Hastings Center Report, November-December 2019
GoFundMe urged to halt campaigns for unproven medical treatments; the case for new laws to stem the doctor burnout crisis; why sugar taxes don’t undermine liberty
Over $650 million annually is raised for medical needs on the crowdfunding platform GoFundMe, with 1,059 campaigns for unproven and potentially dangerous interventions identified in one search. Crowdfunding campaigns can “mislead donors, spread misinformation and may even harm those receiving the money,” write authors Jeremy Snyder and I. Glenn Cohen in “Medical Crowdfunding for Unproven Medical Treatments: Should GoFundMe Become a Gatekeeper?” “We urge GoFundMe and other crowdfunding platforms to move forward with restricting campaigns for unproven medical treatments more widely and as soon as possible given the ongoing and growing harms of inaction,” they write. GoFundMe and similar platforms are aware they are being used in potentially unethical campaigns, yet they have done little to stop them, the authors maintain.

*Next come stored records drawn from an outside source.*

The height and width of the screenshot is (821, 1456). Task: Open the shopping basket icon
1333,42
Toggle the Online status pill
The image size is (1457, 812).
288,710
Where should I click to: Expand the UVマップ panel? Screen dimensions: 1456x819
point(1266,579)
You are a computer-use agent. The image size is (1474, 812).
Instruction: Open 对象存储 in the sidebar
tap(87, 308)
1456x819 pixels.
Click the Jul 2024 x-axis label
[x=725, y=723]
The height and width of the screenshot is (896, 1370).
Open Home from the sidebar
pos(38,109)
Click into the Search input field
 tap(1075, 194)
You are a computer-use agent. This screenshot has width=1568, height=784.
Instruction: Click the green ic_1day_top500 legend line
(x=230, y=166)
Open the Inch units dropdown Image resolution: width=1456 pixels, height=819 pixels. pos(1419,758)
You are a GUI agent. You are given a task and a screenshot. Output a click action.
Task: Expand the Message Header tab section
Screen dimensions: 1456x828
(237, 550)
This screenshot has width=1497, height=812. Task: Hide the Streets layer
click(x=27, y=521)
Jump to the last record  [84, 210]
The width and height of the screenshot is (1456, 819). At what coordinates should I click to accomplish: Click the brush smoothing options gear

In “Physician Burnout Calls for Legal Intervention,” Sharon Hoffman writes that hospitals with a high burnout rate among doctors should receive lower payments from Medicare, among other measures. Hoffman argues that the law routinely safeguards the health of workers such as pilots and air traffic controllers in safety-critical professions – and, as physician’s jobs are also safety-critical, they also deserve focused legal intervention.
“Sugar, Taxes, & Choice” addresses objections to taxing sugar-sweetened beverages, noting that they have been prominent in the public debate on the grounds that they interfere with individuals’ freedom and autonomy. The authors make the case that these arguments are often compromised by confusion over the concepts of freedom and autonomy. They explain why less freedom does not necessarily entail less autonomy.
Also in the issue: Emergency room doctor Jay Baruch writes about an embarrassing encounter with a patient in “Why Won’t My Patient Act Like a Jerk?” A set of essays (by Tod S. Chambers, Arthur W. Frank, and Philip M. Rosoff) explores the ethics of writing stories of patient care. Rebecca Dresser analyzes the legal issues in executing a prisoner with dementia, and Hilde Lindemann warns that gender is bad for your health.